For the material that follows, return exactly the lines from the one with "Mutsuzluk İmalatçısı (466, 777)" through the one with "1 Mayıs 2020 (258, 2272)", both ends included.

* * * * *

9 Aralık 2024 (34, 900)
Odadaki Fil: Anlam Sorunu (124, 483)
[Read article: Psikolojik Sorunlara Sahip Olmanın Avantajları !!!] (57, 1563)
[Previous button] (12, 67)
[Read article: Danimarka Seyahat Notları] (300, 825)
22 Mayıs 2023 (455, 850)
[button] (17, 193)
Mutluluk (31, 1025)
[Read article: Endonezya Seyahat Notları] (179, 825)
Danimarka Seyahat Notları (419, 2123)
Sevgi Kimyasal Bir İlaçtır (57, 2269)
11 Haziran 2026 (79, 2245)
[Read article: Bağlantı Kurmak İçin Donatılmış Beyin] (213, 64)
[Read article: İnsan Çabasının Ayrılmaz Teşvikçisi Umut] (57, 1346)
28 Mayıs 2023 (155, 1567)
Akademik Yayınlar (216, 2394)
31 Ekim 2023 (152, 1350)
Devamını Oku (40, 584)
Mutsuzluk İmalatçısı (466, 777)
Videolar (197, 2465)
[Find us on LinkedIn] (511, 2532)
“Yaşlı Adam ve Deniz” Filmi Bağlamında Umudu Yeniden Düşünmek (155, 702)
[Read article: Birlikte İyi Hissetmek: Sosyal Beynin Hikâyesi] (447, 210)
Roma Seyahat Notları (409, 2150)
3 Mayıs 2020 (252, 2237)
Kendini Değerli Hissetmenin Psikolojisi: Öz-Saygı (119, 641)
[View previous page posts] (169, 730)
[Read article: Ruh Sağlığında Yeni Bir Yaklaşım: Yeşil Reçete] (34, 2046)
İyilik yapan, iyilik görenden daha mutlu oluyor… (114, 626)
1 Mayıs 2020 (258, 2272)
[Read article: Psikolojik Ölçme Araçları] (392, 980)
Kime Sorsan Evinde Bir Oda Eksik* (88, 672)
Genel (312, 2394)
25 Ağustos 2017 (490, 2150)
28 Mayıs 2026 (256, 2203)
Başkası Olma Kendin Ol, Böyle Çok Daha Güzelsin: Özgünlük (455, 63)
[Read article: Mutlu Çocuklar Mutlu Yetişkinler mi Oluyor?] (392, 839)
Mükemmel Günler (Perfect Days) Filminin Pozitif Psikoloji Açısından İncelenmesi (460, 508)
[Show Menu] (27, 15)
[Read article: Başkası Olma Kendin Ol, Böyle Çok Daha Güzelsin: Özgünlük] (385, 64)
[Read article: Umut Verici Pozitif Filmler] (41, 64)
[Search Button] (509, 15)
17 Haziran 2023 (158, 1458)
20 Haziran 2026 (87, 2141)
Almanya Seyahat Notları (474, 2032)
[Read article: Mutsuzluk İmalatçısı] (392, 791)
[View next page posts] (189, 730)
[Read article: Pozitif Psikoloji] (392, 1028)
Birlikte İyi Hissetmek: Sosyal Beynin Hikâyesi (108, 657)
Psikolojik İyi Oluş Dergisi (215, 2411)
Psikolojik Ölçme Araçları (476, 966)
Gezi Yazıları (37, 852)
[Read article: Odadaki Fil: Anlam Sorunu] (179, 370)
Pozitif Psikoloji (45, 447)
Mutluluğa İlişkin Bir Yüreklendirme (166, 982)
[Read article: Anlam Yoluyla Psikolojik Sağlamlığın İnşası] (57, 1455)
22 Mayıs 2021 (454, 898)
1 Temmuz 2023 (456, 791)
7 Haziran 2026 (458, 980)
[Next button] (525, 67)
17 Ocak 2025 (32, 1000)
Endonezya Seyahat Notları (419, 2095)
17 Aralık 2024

* * * * *

SOLUTION TO THIS PROBLEM ▸
Mutsuzluk İmalatçısı (466, 777)
Videolar (197, 2465)
[Find us on LinkedIn] (511, 2532)
“Yaşlı Adam ve Deniz” Filmi Bağlamında Umudu Yeniden Düşünmek (155, 702)
[Read article: Birlikte İyi Hissetmek: Sosyal Beynin Hikâyesi] (447, 210)
Roma Seyahat Notları (409, 2150)
3 Mayıs 2020 (252, 2237)
Kendini Değerli Hissetmenin Psikolojisi: Öz-Saygı (119, 641)
[View previous page posts] (169, 730)
[Read article: Ruh Sağlığında Yeni Bir Yaklaşım: Yeşil Reçete] (34, 2046)
İyilik yapan, iyilik görenden daha mutlu oluyor… (114, 626)
1 Mayıs 2020 (258, 2272)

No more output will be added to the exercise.